What the task requires: In the listing below, print exactly the lines from the first through the one that contains "Click the Step-type Method button".
Listed entries below:
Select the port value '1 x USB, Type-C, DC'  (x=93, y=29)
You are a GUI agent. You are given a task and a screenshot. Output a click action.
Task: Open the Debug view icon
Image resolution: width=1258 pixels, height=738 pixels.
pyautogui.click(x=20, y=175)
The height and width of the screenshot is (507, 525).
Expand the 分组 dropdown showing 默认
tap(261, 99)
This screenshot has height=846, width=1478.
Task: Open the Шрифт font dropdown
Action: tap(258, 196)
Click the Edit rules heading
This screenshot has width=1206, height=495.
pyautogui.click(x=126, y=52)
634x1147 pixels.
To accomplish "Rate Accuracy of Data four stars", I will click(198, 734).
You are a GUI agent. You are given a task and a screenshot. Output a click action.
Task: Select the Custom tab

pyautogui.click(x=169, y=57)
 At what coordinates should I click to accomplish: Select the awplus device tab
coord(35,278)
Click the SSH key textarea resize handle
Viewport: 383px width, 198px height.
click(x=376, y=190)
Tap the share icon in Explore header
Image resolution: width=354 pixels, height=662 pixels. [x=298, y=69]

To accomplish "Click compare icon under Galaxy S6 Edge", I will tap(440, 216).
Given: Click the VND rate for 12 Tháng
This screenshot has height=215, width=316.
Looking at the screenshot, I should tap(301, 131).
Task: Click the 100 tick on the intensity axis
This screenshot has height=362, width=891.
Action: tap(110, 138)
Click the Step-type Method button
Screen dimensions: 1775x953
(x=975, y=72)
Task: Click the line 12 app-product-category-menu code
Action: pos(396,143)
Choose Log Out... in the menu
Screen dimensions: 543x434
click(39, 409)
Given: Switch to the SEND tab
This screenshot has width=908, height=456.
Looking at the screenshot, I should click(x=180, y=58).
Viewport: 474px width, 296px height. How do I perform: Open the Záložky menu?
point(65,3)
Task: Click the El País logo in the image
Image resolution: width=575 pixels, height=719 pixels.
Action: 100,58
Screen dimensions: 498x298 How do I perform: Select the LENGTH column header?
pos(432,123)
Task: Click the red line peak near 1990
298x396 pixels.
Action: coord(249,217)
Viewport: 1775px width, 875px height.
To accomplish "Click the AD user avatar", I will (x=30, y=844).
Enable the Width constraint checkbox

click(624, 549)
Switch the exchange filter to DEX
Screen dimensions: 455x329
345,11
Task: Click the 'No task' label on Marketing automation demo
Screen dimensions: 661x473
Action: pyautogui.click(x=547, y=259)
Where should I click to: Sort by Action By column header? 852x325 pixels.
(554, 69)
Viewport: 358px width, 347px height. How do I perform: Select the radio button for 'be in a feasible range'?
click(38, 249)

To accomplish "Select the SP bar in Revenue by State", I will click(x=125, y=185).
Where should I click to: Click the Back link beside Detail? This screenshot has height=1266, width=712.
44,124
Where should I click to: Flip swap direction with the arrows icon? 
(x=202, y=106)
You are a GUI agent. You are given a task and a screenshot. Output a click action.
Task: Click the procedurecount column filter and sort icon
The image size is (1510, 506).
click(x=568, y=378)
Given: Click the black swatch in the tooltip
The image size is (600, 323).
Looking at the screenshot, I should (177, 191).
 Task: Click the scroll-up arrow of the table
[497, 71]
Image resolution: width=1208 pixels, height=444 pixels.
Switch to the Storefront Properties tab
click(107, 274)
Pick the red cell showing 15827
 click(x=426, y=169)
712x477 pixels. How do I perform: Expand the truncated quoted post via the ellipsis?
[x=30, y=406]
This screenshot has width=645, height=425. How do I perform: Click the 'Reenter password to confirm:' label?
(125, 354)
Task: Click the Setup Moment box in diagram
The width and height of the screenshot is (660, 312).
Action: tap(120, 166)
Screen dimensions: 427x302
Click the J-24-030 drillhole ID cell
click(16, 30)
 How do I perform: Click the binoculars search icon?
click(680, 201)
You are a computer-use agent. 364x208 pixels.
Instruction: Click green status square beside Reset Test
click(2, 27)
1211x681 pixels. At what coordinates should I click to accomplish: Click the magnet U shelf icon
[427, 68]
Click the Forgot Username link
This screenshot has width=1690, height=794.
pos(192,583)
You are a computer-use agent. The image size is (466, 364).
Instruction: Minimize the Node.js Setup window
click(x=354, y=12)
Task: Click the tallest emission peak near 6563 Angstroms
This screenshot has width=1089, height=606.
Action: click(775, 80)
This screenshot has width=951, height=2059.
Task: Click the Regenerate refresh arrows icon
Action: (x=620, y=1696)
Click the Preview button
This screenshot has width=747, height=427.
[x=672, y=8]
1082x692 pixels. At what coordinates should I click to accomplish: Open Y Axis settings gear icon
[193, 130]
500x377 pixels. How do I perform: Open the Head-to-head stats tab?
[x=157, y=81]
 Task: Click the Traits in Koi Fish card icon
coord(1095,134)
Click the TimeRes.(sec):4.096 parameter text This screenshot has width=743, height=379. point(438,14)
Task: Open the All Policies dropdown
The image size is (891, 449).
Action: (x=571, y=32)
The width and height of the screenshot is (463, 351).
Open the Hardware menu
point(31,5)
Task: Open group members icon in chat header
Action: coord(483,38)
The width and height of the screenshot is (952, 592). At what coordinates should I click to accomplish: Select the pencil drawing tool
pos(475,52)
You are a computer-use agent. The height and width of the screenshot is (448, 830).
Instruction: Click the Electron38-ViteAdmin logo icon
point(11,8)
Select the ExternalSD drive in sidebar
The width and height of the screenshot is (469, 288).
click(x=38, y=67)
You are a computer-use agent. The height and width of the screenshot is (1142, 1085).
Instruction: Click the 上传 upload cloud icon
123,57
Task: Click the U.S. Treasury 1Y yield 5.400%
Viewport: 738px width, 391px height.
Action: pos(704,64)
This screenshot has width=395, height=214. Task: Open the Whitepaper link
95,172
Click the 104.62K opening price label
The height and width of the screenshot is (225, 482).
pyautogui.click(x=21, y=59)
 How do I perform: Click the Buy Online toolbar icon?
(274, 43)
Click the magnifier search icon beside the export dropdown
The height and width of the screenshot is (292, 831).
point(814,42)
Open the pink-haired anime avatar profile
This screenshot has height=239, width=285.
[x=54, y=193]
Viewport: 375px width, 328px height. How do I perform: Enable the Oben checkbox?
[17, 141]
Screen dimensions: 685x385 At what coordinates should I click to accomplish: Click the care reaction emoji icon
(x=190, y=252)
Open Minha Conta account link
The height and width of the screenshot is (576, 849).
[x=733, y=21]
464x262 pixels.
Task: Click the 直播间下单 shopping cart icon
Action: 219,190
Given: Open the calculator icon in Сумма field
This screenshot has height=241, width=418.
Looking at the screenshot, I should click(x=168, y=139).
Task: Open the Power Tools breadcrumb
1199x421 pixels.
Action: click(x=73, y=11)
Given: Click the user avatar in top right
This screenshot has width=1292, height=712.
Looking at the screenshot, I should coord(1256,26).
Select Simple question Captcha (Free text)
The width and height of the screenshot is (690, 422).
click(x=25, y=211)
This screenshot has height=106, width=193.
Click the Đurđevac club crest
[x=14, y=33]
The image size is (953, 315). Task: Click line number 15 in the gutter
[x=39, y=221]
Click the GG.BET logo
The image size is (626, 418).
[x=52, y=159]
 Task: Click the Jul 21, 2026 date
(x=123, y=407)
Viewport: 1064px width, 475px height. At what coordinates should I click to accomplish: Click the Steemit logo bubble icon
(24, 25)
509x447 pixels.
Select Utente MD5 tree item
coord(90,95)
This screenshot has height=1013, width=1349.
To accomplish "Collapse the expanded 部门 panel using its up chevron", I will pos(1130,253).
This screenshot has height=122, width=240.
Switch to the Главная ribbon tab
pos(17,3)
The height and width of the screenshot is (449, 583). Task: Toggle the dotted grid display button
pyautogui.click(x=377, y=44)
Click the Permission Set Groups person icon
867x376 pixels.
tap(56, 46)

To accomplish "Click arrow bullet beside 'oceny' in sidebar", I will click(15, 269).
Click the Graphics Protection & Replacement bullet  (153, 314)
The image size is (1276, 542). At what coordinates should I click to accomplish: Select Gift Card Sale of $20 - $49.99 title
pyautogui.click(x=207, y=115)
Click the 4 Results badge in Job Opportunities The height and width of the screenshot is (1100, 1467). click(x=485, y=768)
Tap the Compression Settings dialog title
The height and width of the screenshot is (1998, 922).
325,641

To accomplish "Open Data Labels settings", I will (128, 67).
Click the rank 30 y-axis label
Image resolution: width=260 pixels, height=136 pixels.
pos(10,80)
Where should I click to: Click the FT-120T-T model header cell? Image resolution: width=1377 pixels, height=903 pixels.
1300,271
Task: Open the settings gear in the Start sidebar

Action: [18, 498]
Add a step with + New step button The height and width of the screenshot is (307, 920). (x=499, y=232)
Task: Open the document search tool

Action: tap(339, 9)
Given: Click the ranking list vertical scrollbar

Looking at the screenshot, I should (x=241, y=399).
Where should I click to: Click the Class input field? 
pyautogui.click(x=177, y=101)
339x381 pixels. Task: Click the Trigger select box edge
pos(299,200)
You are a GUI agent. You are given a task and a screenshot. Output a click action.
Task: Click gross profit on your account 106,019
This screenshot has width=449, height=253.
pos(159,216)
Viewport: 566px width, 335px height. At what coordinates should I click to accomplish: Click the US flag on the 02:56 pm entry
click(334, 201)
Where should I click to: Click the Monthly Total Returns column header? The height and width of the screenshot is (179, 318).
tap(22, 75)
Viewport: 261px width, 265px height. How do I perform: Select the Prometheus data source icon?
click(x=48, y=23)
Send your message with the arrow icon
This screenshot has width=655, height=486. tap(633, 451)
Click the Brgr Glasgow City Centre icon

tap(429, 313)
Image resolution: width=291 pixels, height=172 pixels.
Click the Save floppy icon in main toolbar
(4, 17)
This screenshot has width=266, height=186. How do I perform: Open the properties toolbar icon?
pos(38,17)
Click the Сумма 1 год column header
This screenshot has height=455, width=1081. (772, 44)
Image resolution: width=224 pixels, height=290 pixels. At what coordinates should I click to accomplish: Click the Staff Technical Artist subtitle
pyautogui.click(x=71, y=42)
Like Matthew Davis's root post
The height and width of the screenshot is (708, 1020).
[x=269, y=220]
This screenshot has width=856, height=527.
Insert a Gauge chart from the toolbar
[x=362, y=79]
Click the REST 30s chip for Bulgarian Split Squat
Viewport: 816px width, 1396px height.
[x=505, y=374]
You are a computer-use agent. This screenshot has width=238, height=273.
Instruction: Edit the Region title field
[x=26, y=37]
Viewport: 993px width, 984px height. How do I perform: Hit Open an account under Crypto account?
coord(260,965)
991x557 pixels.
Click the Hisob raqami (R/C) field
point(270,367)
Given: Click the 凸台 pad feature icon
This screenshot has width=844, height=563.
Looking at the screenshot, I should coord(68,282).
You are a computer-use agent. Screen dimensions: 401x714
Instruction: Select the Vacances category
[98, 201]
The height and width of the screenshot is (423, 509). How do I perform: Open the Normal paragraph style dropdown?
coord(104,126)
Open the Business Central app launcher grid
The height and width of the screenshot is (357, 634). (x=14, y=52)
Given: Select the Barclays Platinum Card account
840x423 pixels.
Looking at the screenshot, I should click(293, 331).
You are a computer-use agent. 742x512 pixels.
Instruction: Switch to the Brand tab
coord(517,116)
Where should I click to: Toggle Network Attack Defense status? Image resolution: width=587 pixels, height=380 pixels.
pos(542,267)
End of Listed entries.
Task result:
Select the port value '1 x USB, Type-C, DC'  (x=93, y=29)
You are a GUI agent. You are given a task and a screenshot. Output a click action.
Task: Open the Debug view icon
Image resolution: width=1258 pixels, height=738 pixels.
pyautogui.click(x=20, y=175)
The height and width of the screenshot is (507, 525).
Expand the 分组 dropdown showing 默认
tap(261, 99)
This screenshot has height=846, width=1478.
Task: Open the Шрифт font dropdown
Action: tap(258, 196)
Click the Edit rules heading
This screenshot has width=1206, height=495.
pyautogui.click(x=126, y=52)
634x1147 pixels.
To accomplish "Rate Accuracy of Data four stars", I will click(198, 734).
You are a GUI agent. You are given a task and a screenshot. Output a click action.
Task: Select the Custom tab

pyautogui.click(x=169, y=57)
 At what coordinates should I click to accomplish: Select the awplus device tab
coord(35,278)
Click the SSH key textarea resize handle
Viewport: 383px width, 198px height.
click(x=376, y=190)
Tap the share icon in Explore header
Image resolution: width=354 pixels, height=662 pixels. [x=298, y=69]

To accomplish "Click compare icon under Galaxy S6 Edge", I will tap(440, 216).
Given: Click the VND rate for 12 Tháng
This screenshot has height=215, width=316.
Looking at the screenshot, I should tap(301, 131).
Task: Click the 100 tick on the intensity axis
This screenshot has height=362, width=891.
Action: tap(110, 138)
Click the Step-type Method button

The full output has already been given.